Schwerst und unheilbar körperlich kranke Menschen mit einem Suizidwunsch benötigen Hilfe. Man muss ihnen alles anbieten, was dazu beiträgt, ihre Situation erträglicher zu machen. Dazu gehören vor allem Schmerztherapie und Palliativmedizin und bessere Pflege, aber auch andere konkrete Angebote zur Verbesserung der Lebensqualität, zur Organisation des Alltags und zur psychosozialen Unterstützung.

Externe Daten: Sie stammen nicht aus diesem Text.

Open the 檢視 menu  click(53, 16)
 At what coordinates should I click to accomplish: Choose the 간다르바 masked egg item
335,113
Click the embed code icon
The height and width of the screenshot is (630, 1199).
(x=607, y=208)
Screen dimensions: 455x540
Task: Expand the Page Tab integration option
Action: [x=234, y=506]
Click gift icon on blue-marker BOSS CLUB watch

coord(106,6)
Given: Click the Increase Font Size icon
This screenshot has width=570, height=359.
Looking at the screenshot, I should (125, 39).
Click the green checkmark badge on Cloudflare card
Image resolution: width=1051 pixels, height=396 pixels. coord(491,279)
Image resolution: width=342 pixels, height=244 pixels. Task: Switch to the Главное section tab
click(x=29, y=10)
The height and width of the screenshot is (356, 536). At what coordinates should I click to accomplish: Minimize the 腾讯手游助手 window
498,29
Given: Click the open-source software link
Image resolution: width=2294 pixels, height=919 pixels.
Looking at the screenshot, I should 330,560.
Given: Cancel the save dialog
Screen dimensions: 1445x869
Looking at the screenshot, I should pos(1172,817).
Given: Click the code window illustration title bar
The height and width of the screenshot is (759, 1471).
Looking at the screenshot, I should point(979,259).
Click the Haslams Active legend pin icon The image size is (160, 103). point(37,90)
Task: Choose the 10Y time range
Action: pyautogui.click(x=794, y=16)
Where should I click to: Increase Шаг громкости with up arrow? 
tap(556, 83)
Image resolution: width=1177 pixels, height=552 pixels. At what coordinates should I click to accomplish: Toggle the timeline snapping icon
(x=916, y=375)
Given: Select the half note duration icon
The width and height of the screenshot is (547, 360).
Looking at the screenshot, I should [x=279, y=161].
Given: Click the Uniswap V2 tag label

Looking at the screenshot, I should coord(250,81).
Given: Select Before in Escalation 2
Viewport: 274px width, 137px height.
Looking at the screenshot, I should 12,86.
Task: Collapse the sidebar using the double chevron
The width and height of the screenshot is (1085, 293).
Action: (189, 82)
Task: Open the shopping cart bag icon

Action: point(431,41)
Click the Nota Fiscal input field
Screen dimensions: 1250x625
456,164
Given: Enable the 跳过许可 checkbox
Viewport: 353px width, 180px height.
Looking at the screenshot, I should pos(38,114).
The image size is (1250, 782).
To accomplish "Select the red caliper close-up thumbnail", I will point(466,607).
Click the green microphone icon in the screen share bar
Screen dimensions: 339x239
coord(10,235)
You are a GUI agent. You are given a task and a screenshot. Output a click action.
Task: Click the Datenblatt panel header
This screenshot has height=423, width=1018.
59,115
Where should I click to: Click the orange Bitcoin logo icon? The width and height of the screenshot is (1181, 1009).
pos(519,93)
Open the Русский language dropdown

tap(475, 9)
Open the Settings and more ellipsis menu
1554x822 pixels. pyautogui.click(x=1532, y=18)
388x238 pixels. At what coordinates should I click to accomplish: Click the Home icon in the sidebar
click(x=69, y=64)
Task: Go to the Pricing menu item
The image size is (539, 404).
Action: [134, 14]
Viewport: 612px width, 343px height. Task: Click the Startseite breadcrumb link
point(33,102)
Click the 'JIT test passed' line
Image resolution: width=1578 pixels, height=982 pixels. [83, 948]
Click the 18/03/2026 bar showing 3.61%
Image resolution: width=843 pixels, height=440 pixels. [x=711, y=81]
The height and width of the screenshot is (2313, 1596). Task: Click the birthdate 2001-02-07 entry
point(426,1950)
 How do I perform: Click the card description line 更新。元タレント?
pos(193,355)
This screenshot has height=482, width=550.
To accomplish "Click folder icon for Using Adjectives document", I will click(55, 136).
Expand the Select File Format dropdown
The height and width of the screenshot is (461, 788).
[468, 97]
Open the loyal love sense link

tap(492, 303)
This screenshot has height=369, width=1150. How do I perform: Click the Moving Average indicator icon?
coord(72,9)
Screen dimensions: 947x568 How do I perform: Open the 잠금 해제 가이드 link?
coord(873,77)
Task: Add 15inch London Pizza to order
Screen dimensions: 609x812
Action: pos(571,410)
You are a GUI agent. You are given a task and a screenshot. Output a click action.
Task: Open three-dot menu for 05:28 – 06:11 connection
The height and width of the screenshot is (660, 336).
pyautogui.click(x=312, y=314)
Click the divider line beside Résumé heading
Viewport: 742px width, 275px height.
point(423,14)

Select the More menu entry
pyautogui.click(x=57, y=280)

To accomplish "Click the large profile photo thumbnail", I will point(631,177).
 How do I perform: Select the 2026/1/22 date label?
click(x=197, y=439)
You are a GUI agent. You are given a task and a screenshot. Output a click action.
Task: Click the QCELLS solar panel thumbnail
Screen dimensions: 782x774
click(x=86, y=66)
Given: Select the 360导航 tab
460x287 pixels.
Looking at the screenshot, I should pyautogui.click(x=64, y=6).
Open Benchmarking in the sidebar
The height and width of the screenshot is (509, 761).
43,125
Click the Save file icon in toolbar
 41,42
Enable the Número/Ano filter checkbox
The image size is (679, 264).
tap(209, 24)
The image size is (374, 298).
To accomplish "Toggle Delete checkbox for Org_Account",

Zwar ist zu erwarten, dass eine unheilbare und zum Tode führende körperliche Erkrankung auch negative Auswirkungen auf die Psyche hat. Dennoch ist auf diesem Hintergrund Freitod nicht gleich Freitod. „Das Schlagwort von der ‚Altersdepression’ muss manchmal auch dazu herhalten, die Angst vor der eigenen Hilflosigkeit zu verstecken“ betont DGHS-Präsident Karlheinz Wichmann. Insbesondere bei älteren Menschen, die auf ein erfülltes Leben zurückblicken können, kann der Wunsch nach Abkürzung eines zu erwartenden qualvollen Sterbeprozesses ein menschlich nachvollziehbarer Wunsch sein. Der frei verantwortliche und wohlüberlegte Sterbewunsch eines unheilbar körperlich kranken Menschen („Bilanzsuizid“) ist daher nicht per se pathologisch.

Die Nahrungsverweigerung von alten und kranken Menschen kann unter Umständen als Sterbewunsch gewertet werden. Es gehört in solchen Fällen dann zur Menschlichkeit, auf eine künstliche Ernährung (PEG) zu verzichten. Genauso kann es ein Gebot der Menschlichkeit für Ärzte sein, unheilbar Schwerstkranken und Leidenden die Hilfe zum Sterben im Einzelfall nicht zu versagen.